Panagopoulos, Beata Kitsiki
Humanities & Art
Year Retired from SJSU
University of Paris, Sorbonne, 1970 Ph.D
University of Calif., Berkeley, 1968
Stanford University, 1964
University of Chicago, 1954 MA
University of Athens, 1946 BA
San Jose State University, 1968-1988
University of Paris (Sorbonne) (Visiting Prof.), 1961-1970
Foothill College (evenings), 1979-1980
Fremont High School, 1959-1967
Administrative and Professional Experience
Director of the Gennadius Library in Athens, Greece, 1982‑1986.
Kress Professor at the American School of Classical Studies in Athens，1982-1986.
Cistercian and Mendicant Monasteries in Medieval Greece, University of Chicago Press, 1979.
Many articles in Greek and American periodicals on architectural subjects and art education.
Encyclopedia Americana (articles on Greek art).
Collier's Encyclopedia (articles on Greek art).
I was born in Athens, Greece, in 1925. I had a marvelous childhood until the war in a family that was financially comfortable and with parents that were, up to their death, in love with each other.
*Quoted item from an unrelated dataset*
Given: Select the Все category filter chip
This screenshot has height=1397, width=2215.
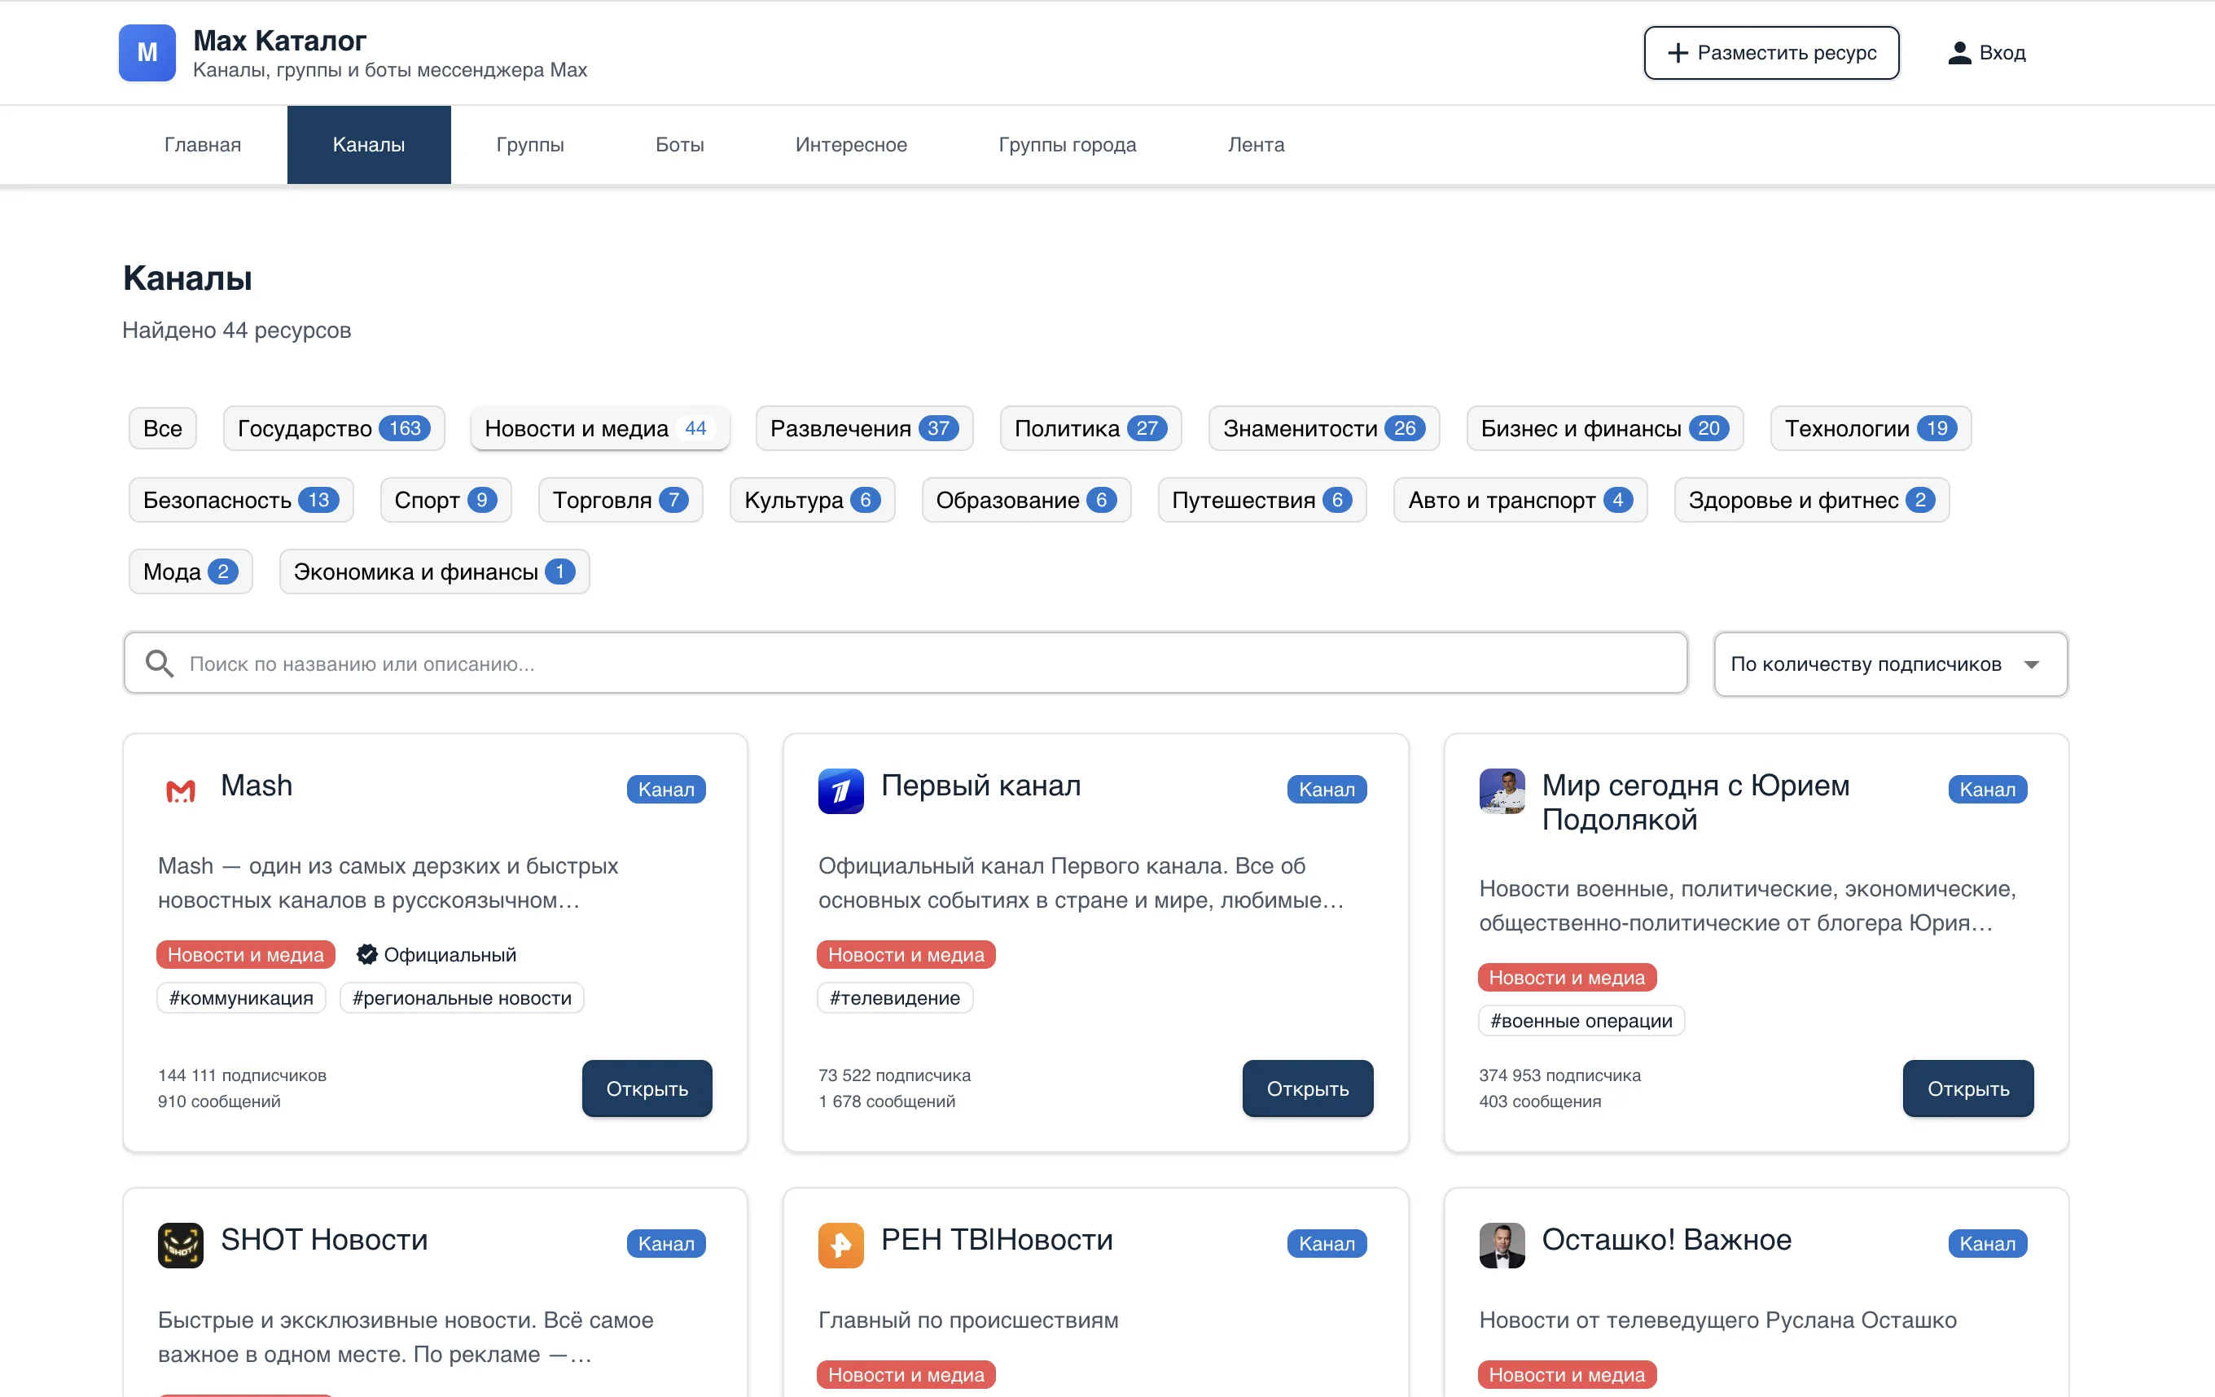Looking at the screenshot, I should [x=162, y=429].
My father was a professor of engineering, and a senator until Greece became, unfortunately, a kingdom again.
The Second World War started for Greece when I was 15. I had a wonderful education, but the war years and the after the war period were even a greater experience.
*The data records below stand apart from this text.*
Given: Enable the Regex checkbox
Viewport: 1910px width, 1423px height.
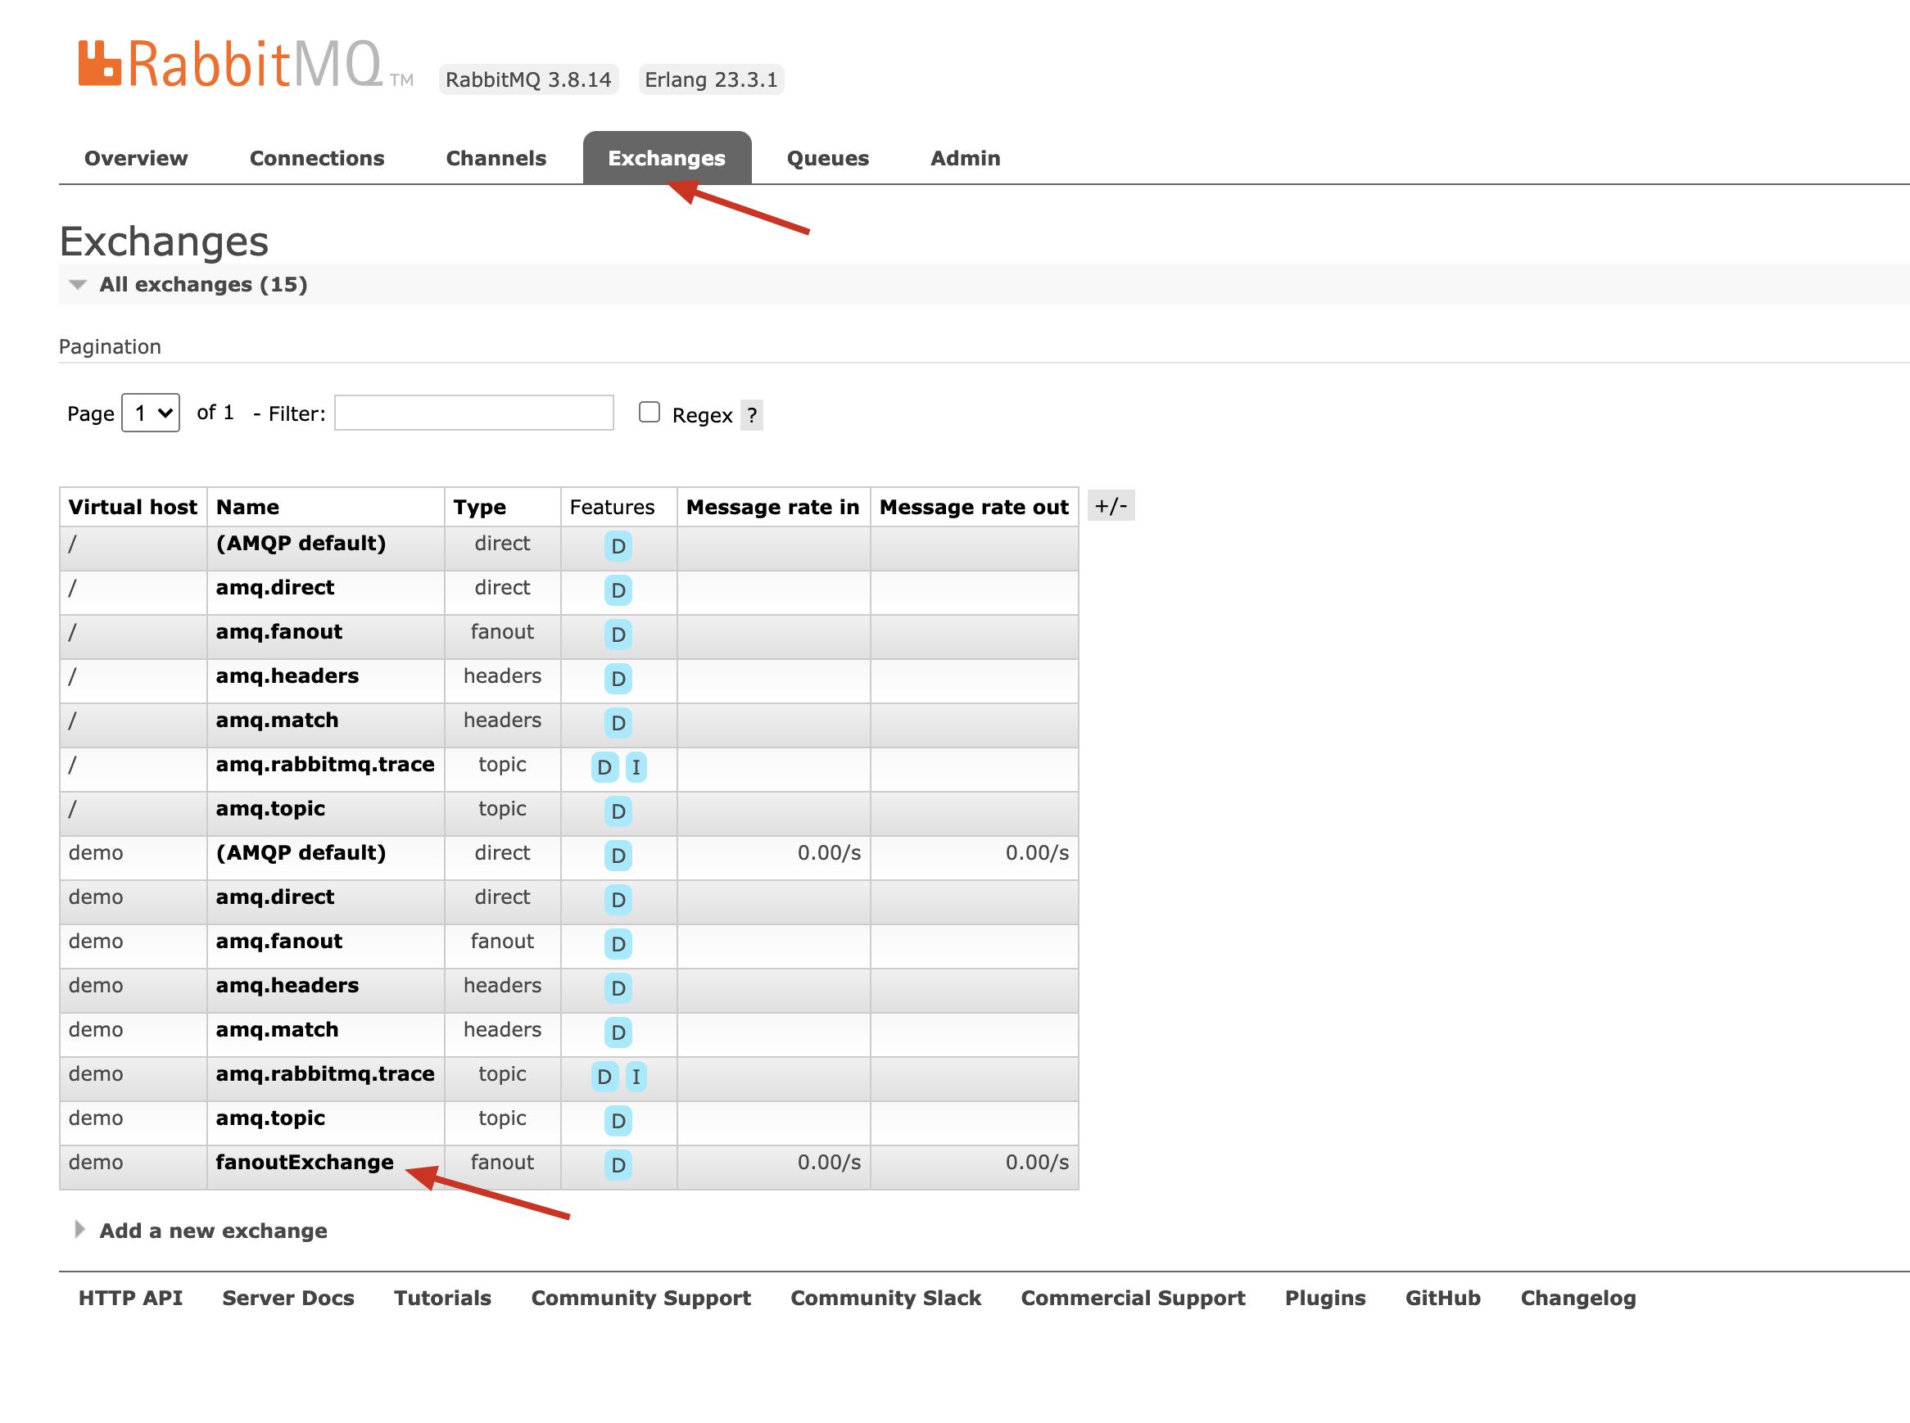Looking at the screenshot, I should click(x=649, y=413).
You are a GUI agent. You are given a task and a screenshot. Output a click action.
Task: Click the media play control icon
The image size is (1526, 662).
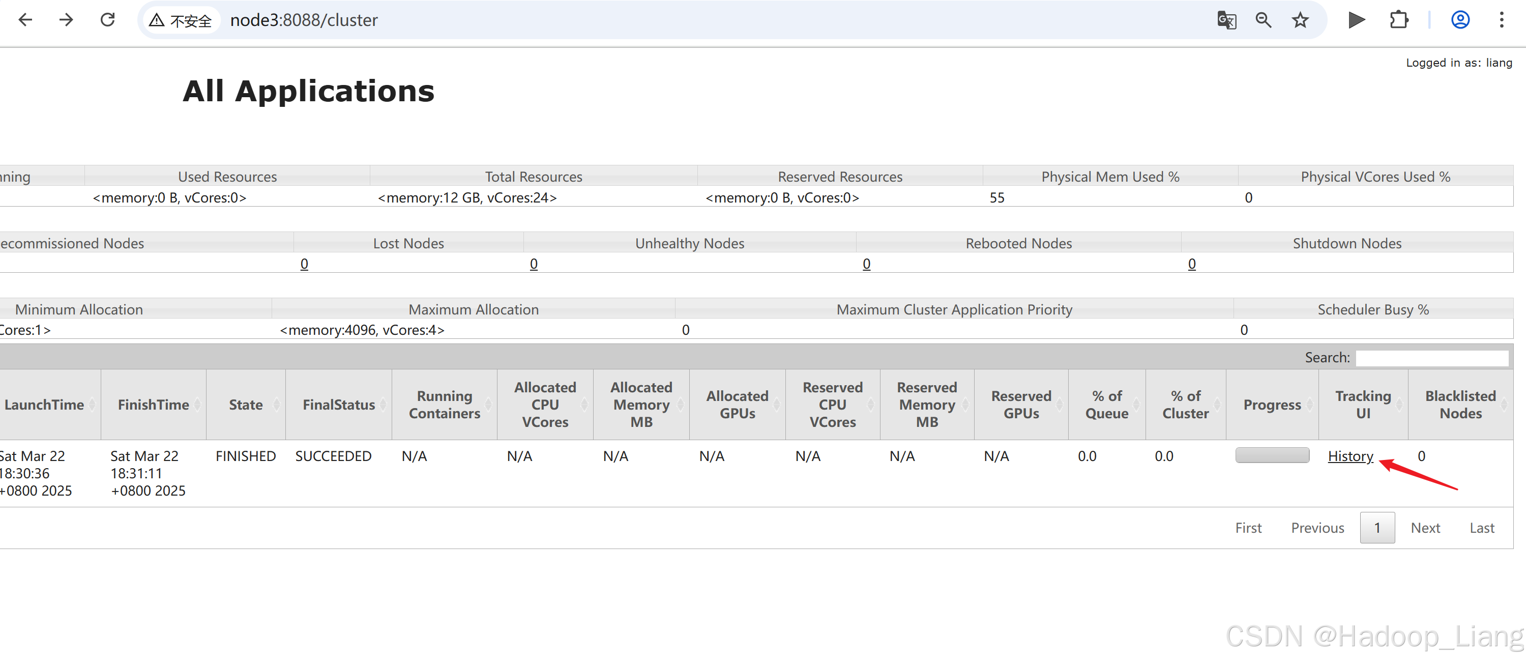[1356, 20]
My first language was French, then Greek and when I was 6 years old I started German. When I was 14 I learned English. At the end of the war, after one year at the University of Athens as a student in Archeology, I had a choice between continuing my studies in France or in the U.S. I came with a scholarship to the University of Chicago, where I received my BA and MA degrees and met my husband, whom I married in 1949. We had two children. Now we also have a grandson, also a student at the University of Chicago.
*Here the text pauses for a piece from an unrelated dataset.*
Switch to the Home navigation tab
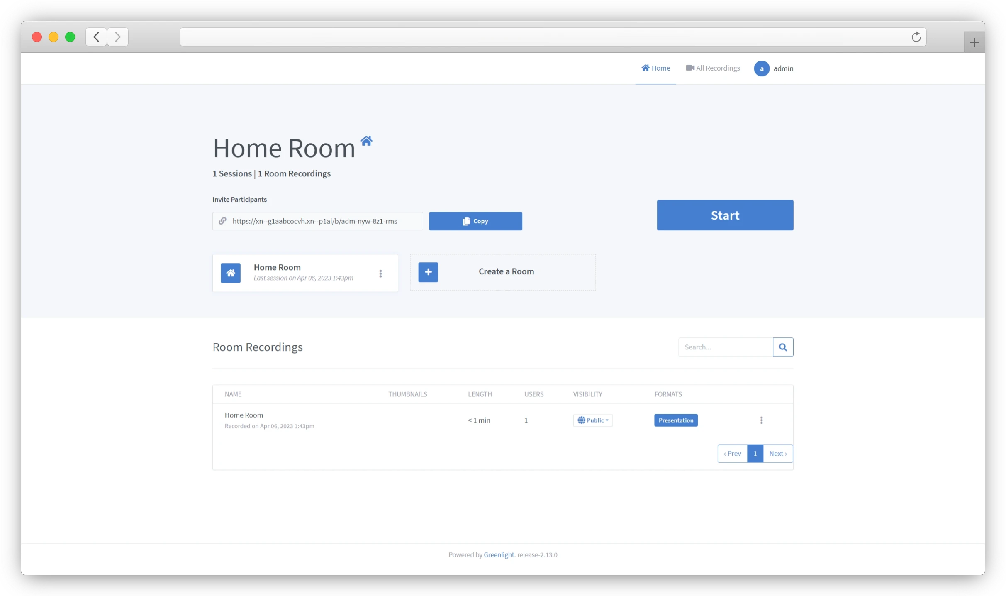 pyautogui.click(x=655, y=68)
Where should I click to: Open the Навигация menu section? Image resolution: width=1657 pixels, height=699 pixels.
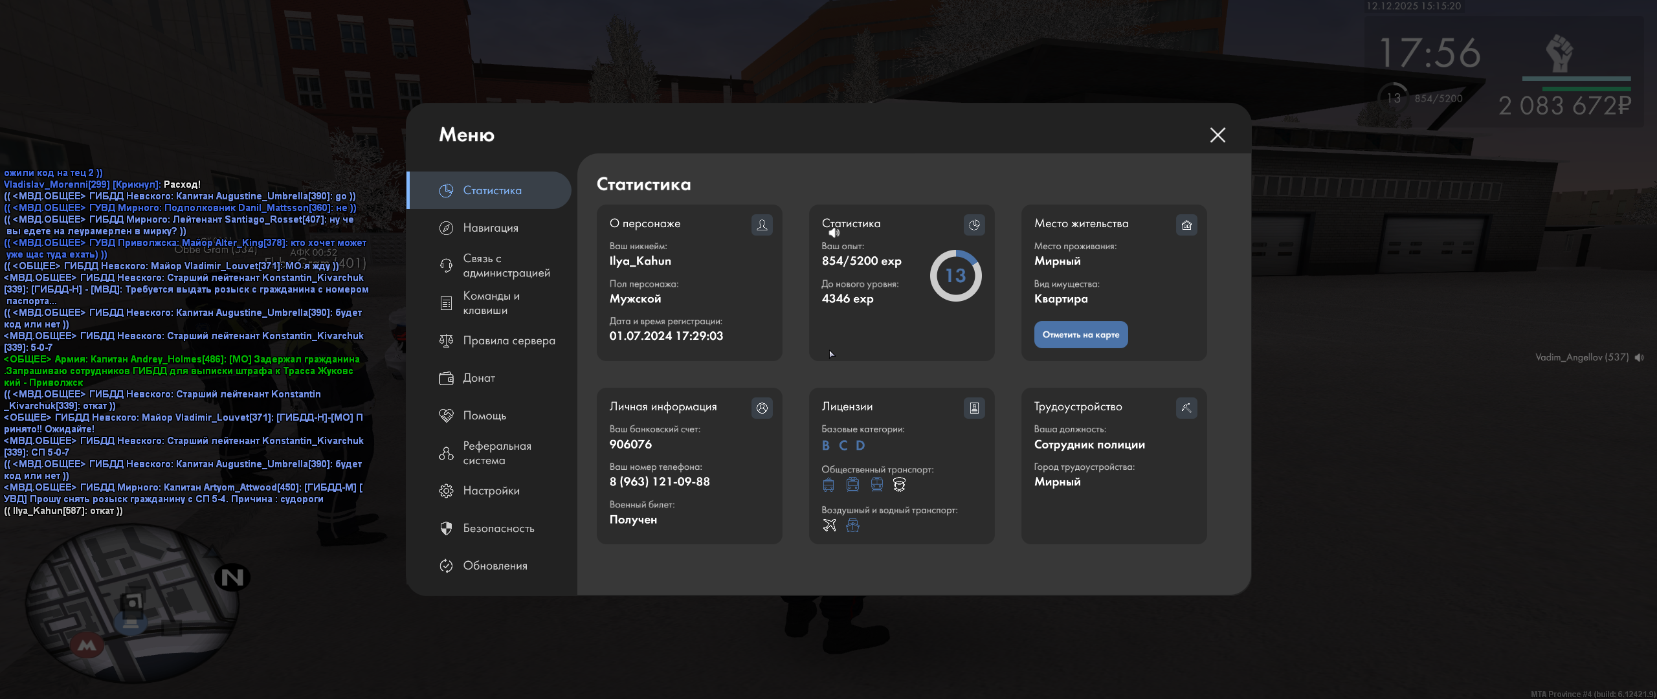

From Chicago we went to Detroit where I did not work or pursue my studies. I stayed home with our two children. In 1956, we came to California and bought a house in Santa Clara. I went back to school at SJSU to receive a teaching certificate in Art and French because I could not teach at SJSU, which had nepotism at the time.
I got my first job teaching at Fremont High School in Sunnyvale in 1959. In 1961, I started also teaching Art History at Foothill College, evening classes. In 1962, I registered at Stanford University for a Ph.D. in Art Education as I continued teaching at Fremont and Foothill. In 1964, however, my advisor, June McFee, left for Arizona and her students remained stranded at Stanford with no advisor and high tuition. So I left Stanford and was accepted for the Ph.D. degree at the University of Calif., Berkeley Art History Dept., continuing my teaching at Fremont High School and Foothill. In 1968, I took a sabbatical from Fremont and taught for a year at SJSU. I needed, however, my Ph.D. degree as soon as possible to continue being employed at SJSU, so I transferred to the University of Paris in 1969 and with my credits from Berkeley, I received my doctorate in 1970. I taught from then on at SJSU until 1988. I took part in the SJSU teaching program at Bath, England, and for 4 years I was Kress Professor at the American School of Classical Studies in Athens, Greece (1982‑86). We have traveled all over the world, to all continents. We visited China and Africa twice, Australia, and South America.
Date Completed: 11/96
Adapted from: Biographies of Retired Faculty San Jose State University 1997: A Project of the Emeritus Faculty Association of San Jose State University. San Jose, CA: The University, 1997.